早朝のJアラートにうんざり…それでも3連休に避難場所の確認するのも無駄ではない

■9月16日

 寝ぼけ眼で15日朝、テレビをつけたら「北海道から太平洋へ通過」の速報テロップ。一瞬、非常に強い台風18号のことかと思ったら、とんでもなかった。北朝鮮がまたも日本をまたぐように弾道ミサイルを発射したニュースに、言いようのない憤りを覚えた。

 この日午後、筆者の友人が週末からの3連休を利用し、飛行機で函館市の実家に里帰り。着いた頃に電話したら「そりゃあ、不安だった。ミサイルがまた飛んできても、飛行機の中じゃ逃げられない。東京に戻る週明けには台風18号が北海道を直撃するかもしれないし、そうなったら戻れないかも。災難のダブルパンチだ」と怒っていた。

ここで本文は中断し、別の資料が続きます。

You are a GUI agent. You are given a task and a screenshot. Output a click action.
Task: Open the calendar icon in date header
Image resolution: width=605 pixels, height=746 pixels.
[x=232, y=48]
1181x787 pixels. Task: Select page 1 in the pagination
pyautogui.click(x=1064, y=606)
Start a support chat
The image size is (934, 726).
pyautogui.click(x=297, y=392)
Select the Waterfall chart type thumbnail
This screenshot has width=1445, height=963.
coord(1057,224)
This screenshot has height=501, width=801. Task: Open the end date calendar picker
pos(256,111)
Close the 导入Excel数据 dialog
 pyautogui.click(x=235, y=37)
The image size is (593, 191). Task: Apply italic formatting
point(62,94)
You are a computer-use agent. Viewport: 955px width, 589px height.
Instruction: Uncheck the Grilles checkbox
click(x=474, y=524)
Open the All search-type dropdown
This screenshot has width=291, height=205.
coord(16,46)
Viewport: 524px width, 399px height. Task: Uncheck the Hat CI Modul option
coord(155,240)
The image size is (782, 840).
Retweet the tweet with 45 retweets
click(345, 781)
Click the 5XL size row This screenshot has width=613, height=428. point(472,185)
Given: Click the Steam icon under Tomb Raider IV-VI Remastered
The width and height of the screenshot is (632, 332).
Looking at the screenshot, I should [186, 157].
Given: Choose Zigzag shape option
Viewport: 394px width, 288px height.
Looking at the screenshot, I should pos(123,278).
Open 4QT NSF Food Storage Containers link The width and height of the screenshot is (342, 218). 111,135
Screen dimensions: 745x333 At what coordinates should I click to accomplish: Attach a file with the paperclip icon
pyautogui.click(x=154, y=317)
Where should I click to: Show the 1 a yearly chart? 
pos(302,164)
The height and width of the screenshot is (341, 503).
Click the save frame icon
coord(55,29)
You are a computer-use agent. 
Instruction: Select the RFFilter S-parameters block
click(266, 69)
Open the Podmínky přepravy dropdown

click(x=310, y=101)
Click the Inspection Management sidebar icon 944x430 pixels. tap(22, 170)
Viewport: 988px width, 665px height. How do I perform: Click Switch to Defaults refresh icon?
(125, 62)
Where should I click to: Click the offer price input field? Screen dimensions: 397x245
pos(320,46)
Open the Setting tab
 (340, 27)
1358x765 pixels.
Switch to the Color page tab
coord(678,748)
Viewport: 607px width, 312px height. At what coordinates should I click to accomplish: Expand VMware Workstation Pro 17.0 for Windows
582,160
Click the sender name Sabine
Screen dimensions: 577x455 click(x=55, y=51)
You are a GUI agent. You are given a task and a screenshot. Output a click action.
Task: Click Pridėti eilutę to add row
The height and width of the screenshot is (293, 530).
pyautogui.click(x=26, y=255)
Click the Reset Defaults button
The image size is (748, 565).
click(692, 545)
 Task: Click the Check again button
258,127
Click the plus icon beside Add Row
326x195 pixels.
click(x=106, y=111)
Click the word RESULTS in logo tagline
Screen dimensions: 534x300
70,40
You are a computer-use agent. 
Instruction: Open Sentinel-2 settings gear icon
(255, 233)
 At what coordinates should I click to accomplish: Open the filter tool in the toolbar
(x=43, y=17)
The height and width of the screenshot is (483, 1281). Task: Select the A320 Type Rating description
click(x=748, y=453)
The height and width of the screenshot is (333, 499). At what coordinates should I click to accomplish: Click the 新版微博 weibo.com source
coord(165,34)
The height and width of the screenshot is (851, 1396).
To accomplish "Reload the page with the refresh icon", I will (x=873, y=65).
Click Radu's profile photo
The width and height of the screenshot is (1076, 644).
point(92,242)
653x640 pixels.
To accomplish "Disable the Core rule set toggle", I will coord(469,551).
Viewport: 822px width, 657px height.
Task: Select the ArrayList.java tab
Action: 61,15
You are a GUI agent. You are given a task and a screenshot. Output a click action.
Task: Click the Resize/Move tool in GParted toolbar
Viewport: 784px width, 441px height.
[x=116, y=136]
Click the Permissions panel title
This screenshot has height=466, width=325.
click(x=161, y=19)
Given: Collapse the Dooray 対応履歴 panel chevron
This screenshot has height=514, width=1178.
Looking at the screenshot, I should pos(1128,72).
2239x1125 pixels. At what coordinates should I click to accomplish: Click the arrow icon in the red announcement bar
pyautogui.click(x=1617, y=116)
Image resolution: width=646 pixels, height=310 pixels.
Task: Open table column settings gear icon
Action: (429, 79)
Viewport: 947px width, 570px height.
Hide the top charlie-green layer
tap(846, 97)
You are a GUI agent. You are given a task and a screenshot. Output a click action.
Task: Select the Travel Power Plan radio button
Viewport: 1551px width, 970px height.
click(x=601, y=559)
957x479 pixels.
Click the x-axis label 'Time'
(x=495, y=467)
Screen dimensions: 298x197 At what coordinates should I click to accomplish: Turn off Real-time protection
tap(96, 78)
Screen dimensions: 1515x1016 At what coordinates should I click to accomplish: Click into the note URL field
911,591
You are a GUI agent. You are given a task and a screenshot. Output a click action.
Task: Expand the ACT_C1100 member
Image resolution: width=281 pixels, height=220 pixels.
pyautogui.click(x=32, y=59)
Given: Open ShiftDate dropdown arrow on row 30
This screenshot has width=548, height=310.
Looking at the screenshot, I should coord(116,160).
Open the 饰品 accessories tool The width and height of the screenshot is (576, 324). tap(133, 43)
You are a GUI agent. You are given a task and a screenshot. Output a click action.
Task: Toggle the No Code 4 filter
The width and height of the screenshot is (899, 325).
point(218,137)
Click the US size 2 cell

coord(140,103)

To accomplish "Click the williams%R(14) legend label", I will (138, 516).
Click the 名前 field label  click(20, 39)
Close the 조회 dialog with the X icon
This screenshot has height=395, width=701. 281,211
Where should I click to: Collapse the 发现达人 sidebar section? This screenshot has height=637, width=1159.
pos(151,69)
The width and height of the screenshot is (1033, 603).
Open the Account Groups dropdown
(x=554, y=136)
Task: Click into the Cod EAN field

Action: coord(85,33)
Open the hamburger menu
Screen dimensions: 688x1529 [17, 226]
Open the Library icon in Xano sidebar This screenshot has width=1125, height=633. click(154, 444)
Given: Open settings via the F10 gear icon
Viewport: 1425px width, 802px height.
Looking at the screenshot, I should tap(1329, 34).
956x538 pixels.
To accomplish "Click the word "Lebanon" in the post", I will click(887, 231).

 民間航空機が最大高度1万メートル(10キロ)付近を飛行するのに対し、北朝鮮のこの日のミサイルは最大高度約800キロ。民間航空機からすれば、はるか頭上を飛んだことになるが、部品がバラバラになって落ちてくるなど危険がないわけではない。友人の怒りと不安も分かるというものだ。

 ただ、東京に住む筆者と比べ、北海道民は鳴り響いた全国瞬時警報システム(Jアラート)に対し、今回はやや緊迫感に欠けた。先月29日のミサイル発射時に続き2回目で、家の中にいた友人の祖父母は「どうせ見えない上空を飛んだのだろうし」とあわてなかったという。テレビの取材に答えた道民の中には「(警報は)2回目で、もううんざり」「慣れてしまった」と答える人もいた。

 確かに冷静さは大切だが、慣れは禁物。自分の身は自分で守る。Jアラートが鳴ったら、どこの建物や地下に逃げればいいか。地震や台風など自然災害に対する備えと同じく、この3連休に家族や仲間と話し合っておくのも無駄ではない。(森岡真一郎)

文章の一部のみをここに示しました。